El rostro de la anciana pasó de un principio de enfado a la pena más profunda. Su labio inferior temblaba, y se le movían las manos. D'Agosta no tuvo más remedio que maravillarse de lo bruscos que habían sido los cambios.

–Oiga… –empezó a decir el doctor Ostrom.

D'Agosta levantó la mano.

–Solo un minuto. Por favor.

Cuando volvió a mirar a la tía abuela Cornelia, descubrió que lo observaba fijamente.

–Esa turba supersticiosa, malévola e ignorante… Incendiaron la casa de nuestros ancestros. ¡Que los maldiga eternamente Lucifer, a ellos y a sus hijos! Entonces Aloysius tenía veinte años, y estaba en Oxford, pero esa noche Diógenes estaba en casa, y vio quemarse vivos a su madre y su padre. Si lo hubieras visto cuando las autoridades lo sacaron del sótano donde se había escondido… –Cornelia se estremeció–. Aloysius volvió dos días después, cuando ya estábamos en Baton Rouge, en casa de unos parientes. Me acuerdo de que Diógenes se llevó a su hermano mayor a una habitación, y que cerró la puerta. Solo estuvieron cinco minutos. Al salir, Aloysius estaba lívido.
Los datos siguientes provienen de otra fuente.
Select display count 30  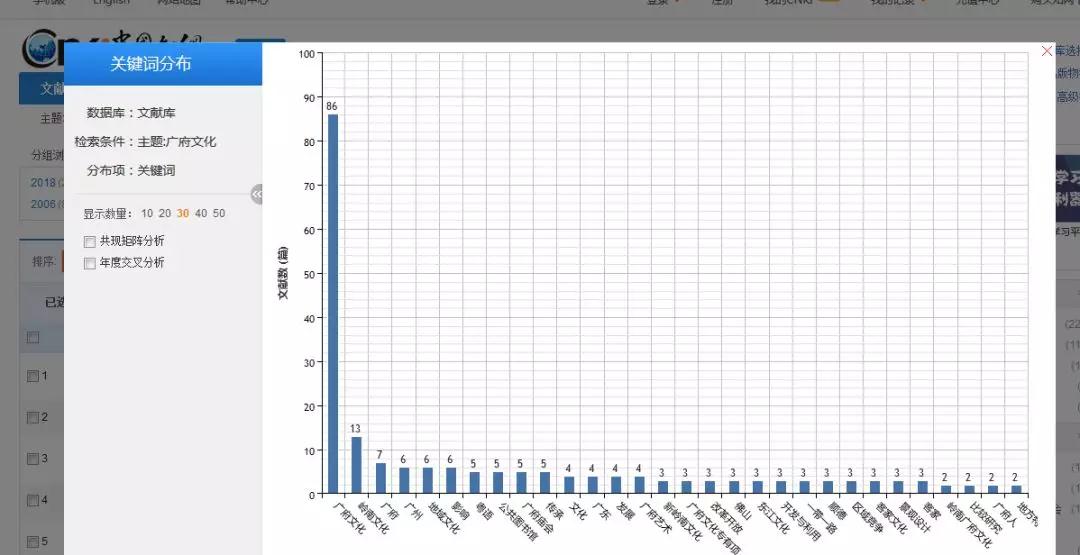click(183, 213)
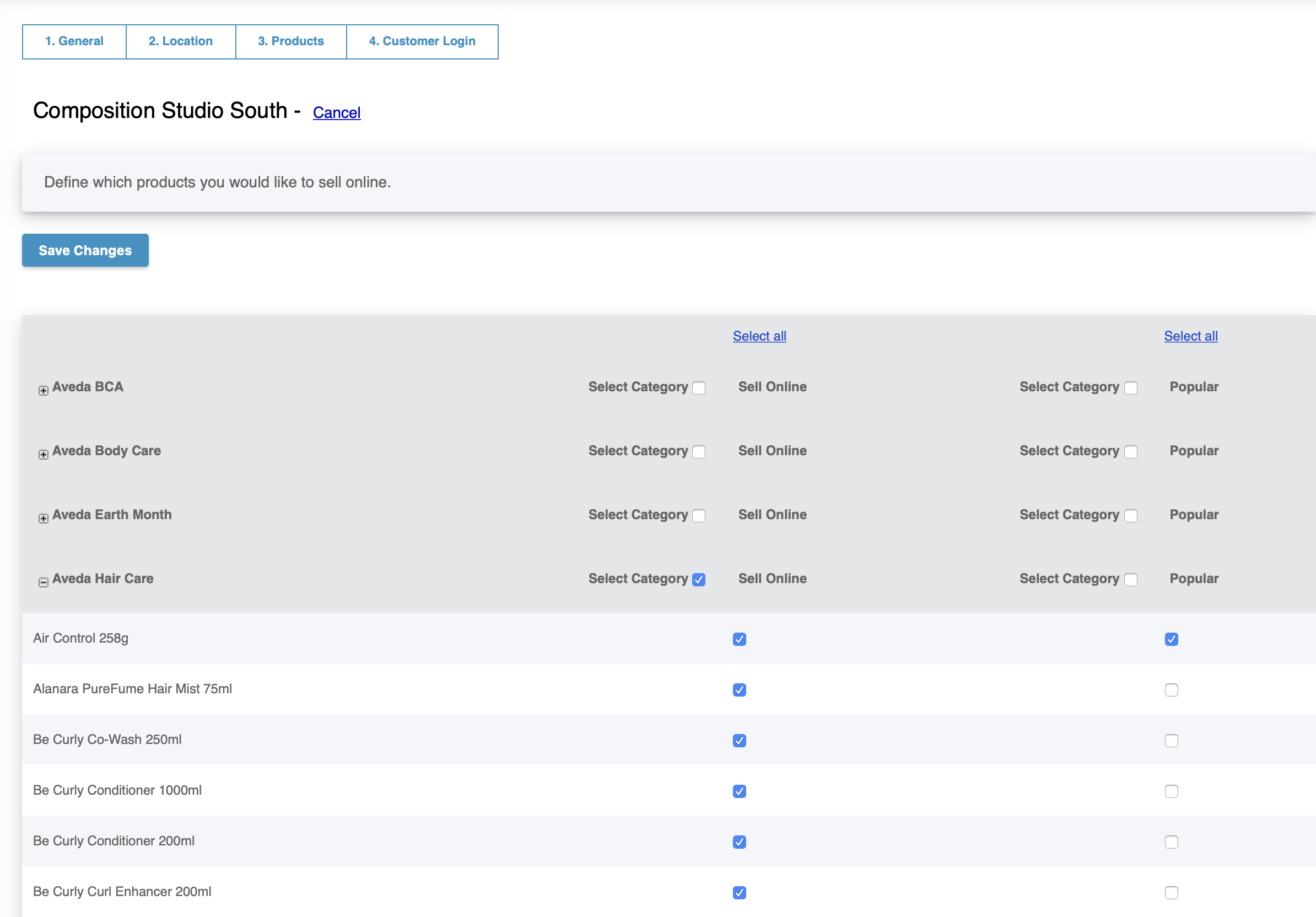Uncheck Popular for Air Control 258g

(x=1172, y=640)
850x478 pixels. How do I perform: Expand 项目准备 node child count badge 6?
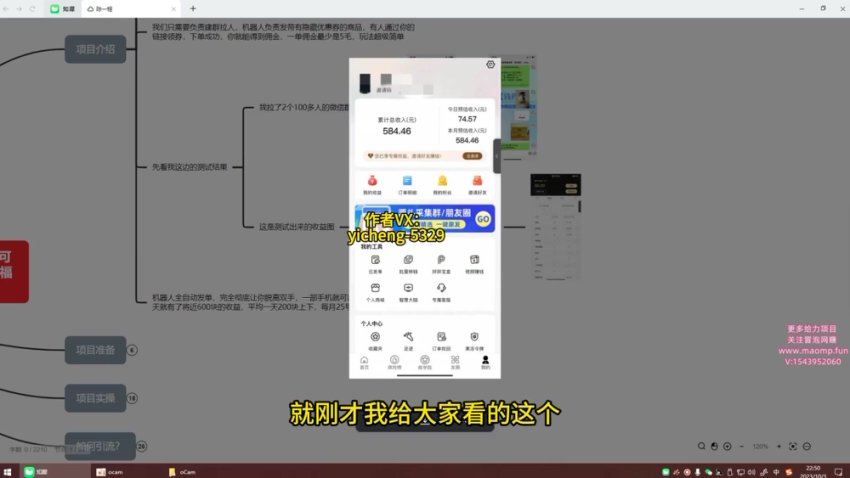132,350
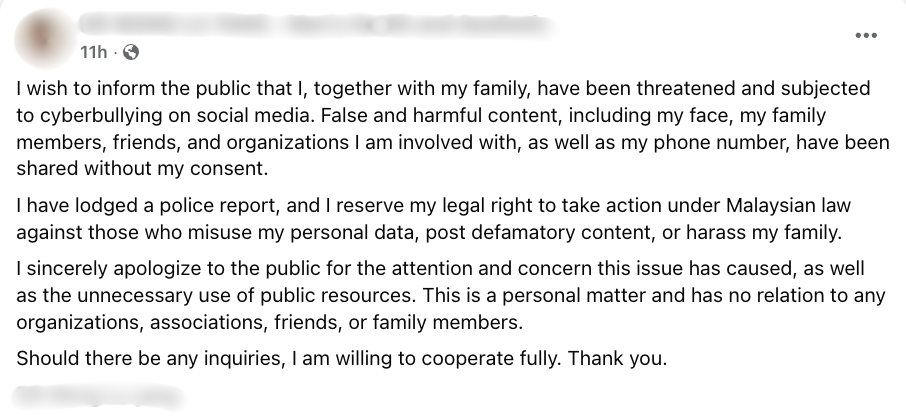Open the blurred author name link
The height and width of the screenshot is (416, 906).
pyautogui.click(x=315, y=24)
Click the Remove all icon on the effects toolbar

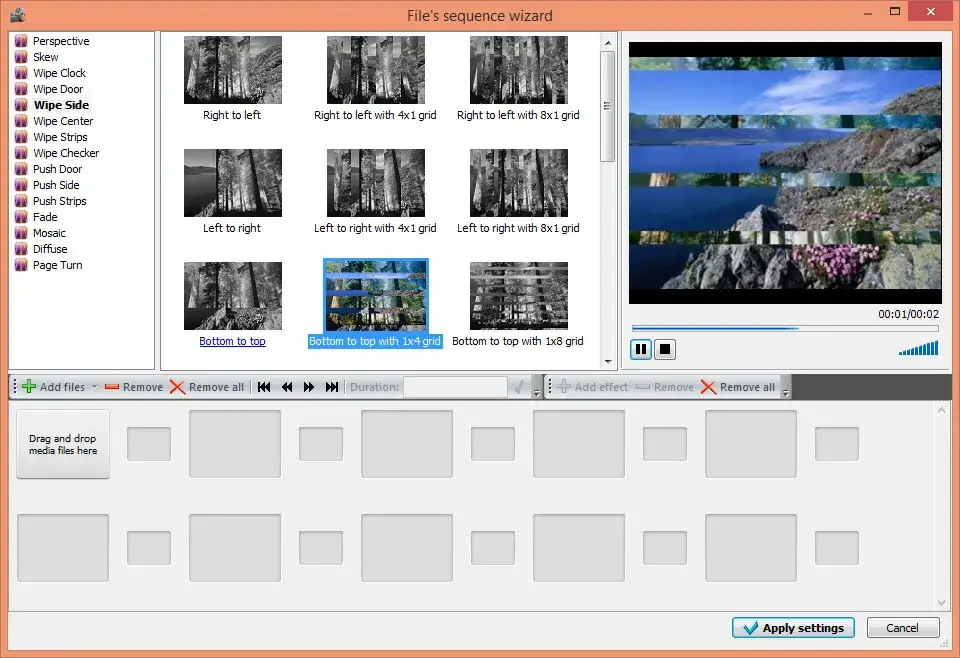708,386
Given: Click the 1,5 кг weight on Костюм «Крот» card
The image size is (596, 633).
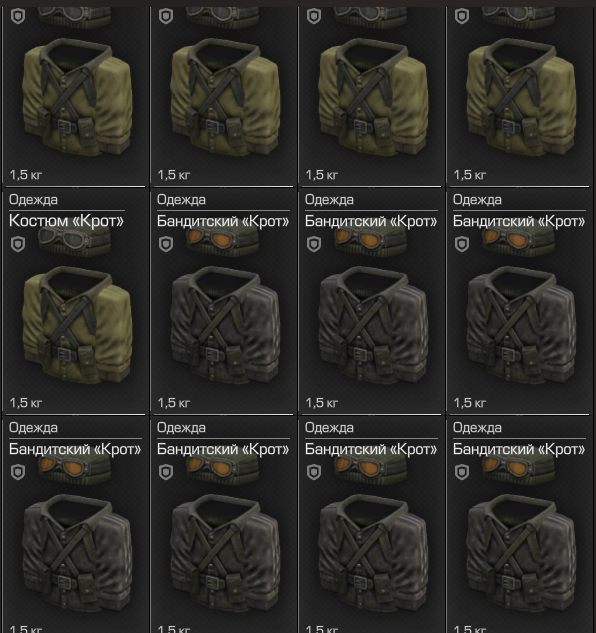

Justo después, Diógenes cruzó la puerta de la casa y desapareció. No se llevó nada, ni siquiera una muda. Fue la última vez que lo vi. Las pocas noticias que recibíamos eran por carta, o a través de los banqueros y los abogados de la familia. Llegó un momento en que ya no recibimos ninguna. Hasta la de su muerte, claro.

El silencio que cayó era tenso. La cara de la anciana ya no reflejaba dolor, sino serenidad y compostura.

–Ambergris, creo que es el momento del julepe de menta. –Se giró imperiosamente–. ¡John! Tres julepes de menta bien fríos, si eres tan amable. Usa el hielo del pozo de nieve, que es mucho más dulce.

El tono de Ostrom se volvió brusco.

–Lo siento, pero sus invitados tienen que irse.

–Lástima.

Llegó un enfermero con un vaso de plástico con agua y se lo entregó cautamente a la anciana, que lo cogió con una de sus manos arrugadas.

–Nada más, John. Puedes retirarte.

Se giró hacia D'Agosta.

–Ambergris, querido, debería darte vergüenza dejar beber sola a una vieja.

–Me he alegrado de verte –dijo D'Agosta.

–Eso espero. También espero que vuelva tu mujer, que es muy guapa. Verte siempre es un placer… hermano.

De pronto enseñó los dientes, con algo a medias entre la sonrisa y la ferocidad, y, levantando una mano manchada, volvió a cubrirse el rostro con el velo negro.